## WHAT YOU SHOULD DO
In the listing below, the lines starting at the line with "Ajuntament Olesa de Montserrat (186, 1779)" and ending at the line with "[dialog] (195, 2372)" are to be output verbatim. Images stay out of the copy.

## DATA SHOWN
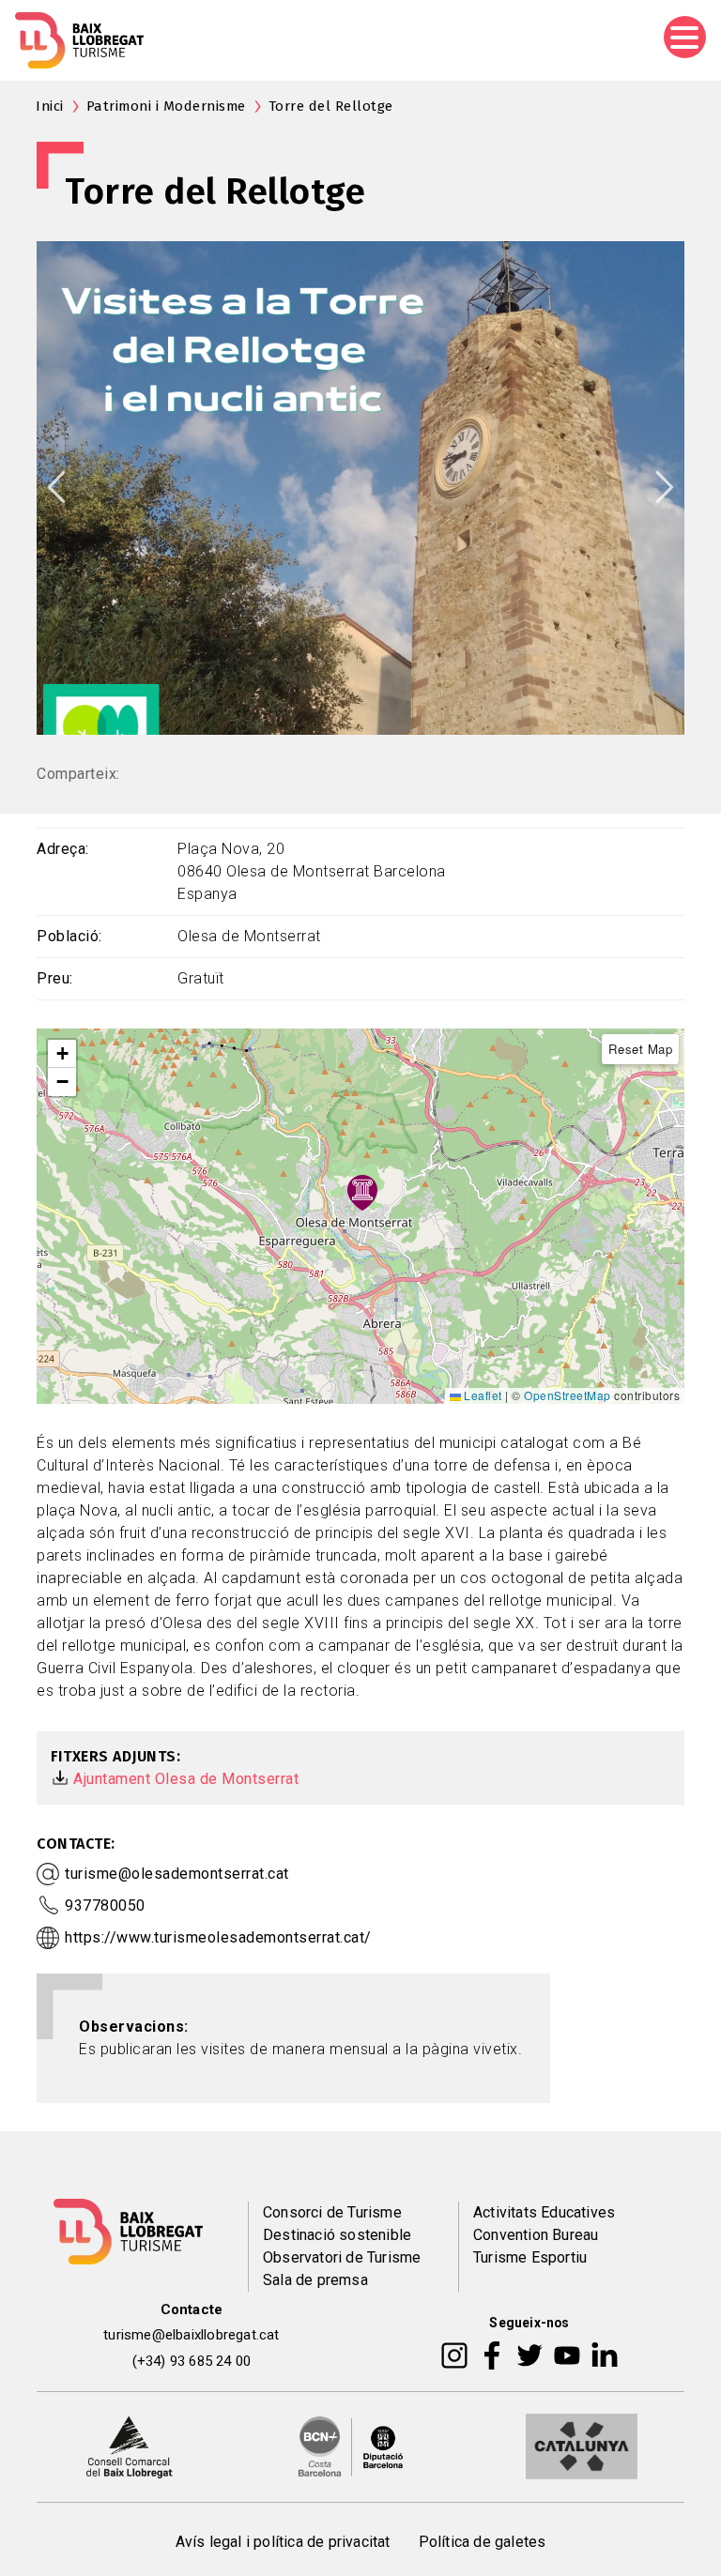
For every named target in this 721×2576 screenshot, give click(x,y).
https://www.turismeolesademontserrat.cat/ (218, 1937)
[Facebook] (492, 2354)
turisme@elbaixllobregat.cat (191, 2334)
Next (664, 487)
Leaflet (481, 1395)
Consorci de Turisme (332, 2212)
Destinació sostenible (337, 2235)
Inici (50, 106)
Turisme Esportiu (530, 2257)
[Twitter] (529, 2354)
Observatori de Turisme (342, 2257)
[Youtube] (567, 2354)
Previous (56, 487)
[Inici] (79, 40)
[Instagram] (454, 2354)
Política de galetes (482, 2542)
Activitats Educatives (544, 2212)
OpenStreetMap (567, 1395)
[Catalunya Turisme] (581, 2445)
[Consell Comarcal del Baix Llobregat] (129, 2445)
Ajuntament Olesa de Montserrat (186, 1779)
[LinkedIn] (605, 2354)
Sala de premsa (315, 2280)
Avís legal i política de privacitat (283, 2542)
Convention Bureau (535, 2235)
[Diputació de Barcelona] (351, 2445)
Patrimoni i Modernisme (166, 106)
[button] (62, 1054)
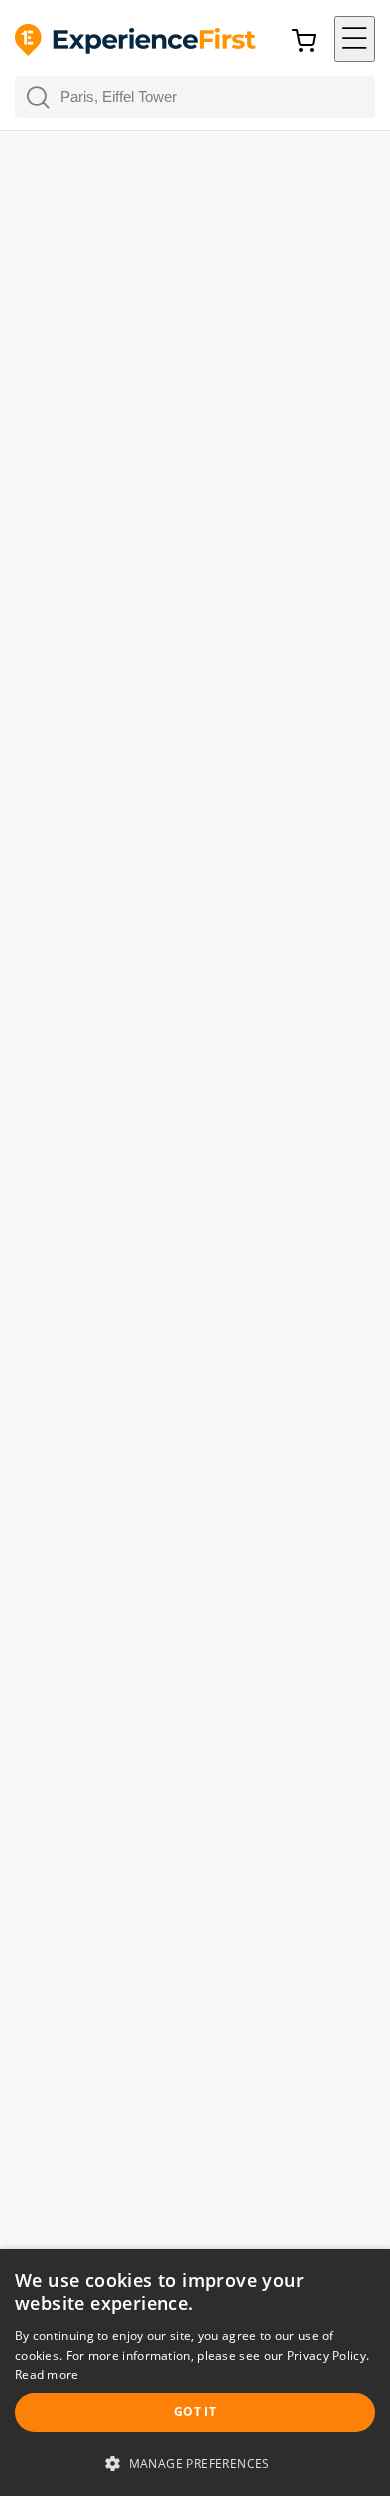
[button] (354, 39)
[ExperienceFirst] (135, 41)
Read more (47, 2374)
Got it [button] (195, 2411)
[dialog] (195, 2372)
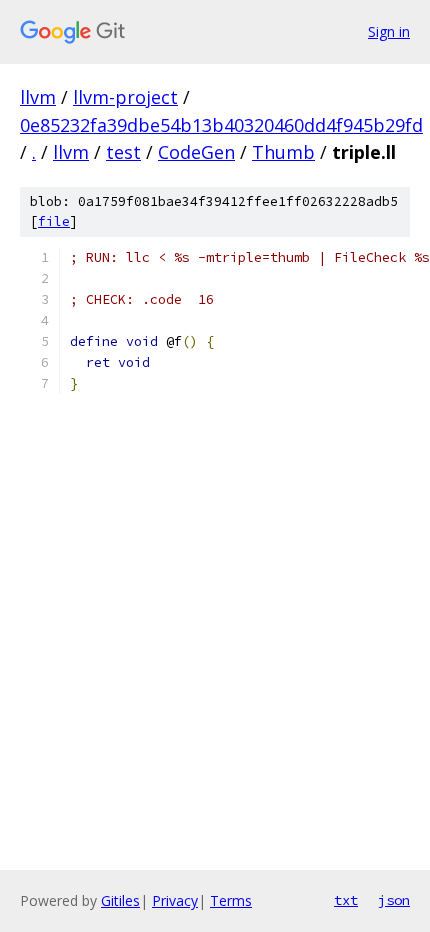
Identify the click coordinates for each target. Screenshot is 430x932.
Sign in (389, 31)
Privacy (175, 900)
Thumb (283, 152)
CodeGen (196, 152)
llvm (38, 97)
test (123, 152)
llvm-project (125, 97)
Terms (231, 900)
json (394, 900)
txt (346, 900)
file (54, 221)
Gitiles (120, 900)
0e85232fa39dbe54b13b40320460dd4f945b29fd (221, 125)
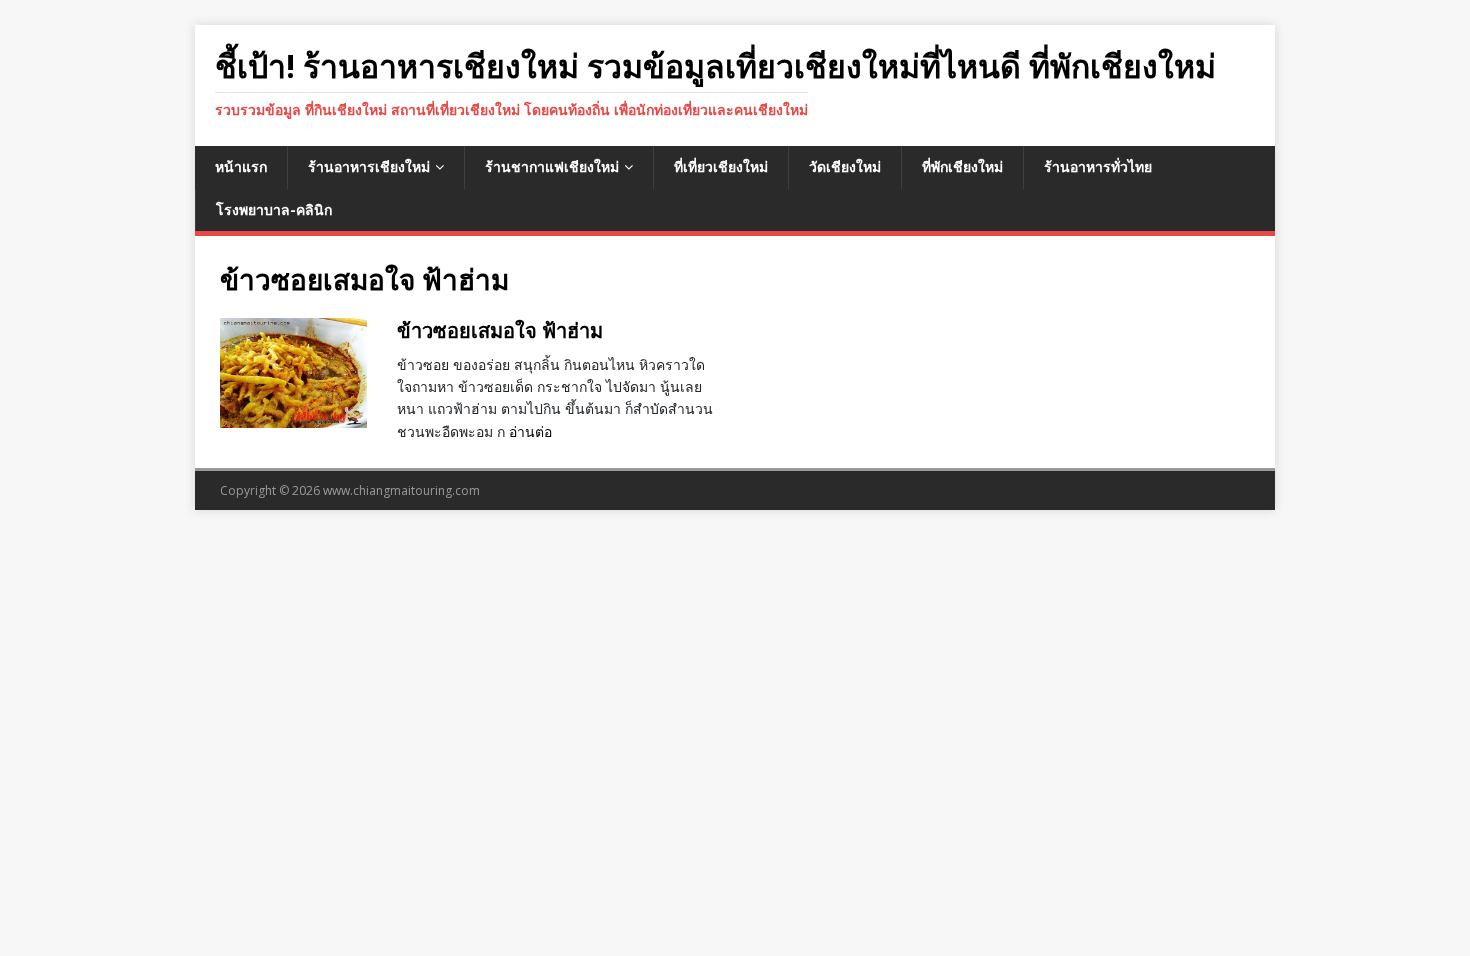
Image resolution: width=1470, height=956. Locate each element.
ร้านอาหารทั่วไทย (1098, 166)
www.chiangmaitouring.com (401, 490)
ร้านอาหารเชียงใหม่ (369, 166)
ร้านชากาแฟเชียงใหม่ (552, 166)
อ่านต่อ (530, 431)
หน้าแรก (241, 166)
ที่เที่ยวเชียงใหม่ (721, 166)
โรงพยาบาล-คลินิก (274, 209)
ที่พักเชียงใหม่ (962, 166)
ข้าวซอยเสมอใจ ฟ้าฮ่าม (500, 330)
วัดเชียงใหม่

## PROBLEM SOLUTION
Ajuntament Olesa de Montserrat (186, 1779)
[LinkedIn] (605, 2354)
Sala de premsa (315, 2280)
Avís legal i política de privacitat (283, 2542)
Convention Bureau (535, 2235)
[Diputació de Barcelona] (351, 2445)
Patrimoni i Modernisme (166, 106)
[button] (62, 1054)
[button] (354, 39)
[ExperienceFirst] (135, 41)
Read more (47, 2374)
Got it [button] (195, 2411)
[dialog] (195, 2372)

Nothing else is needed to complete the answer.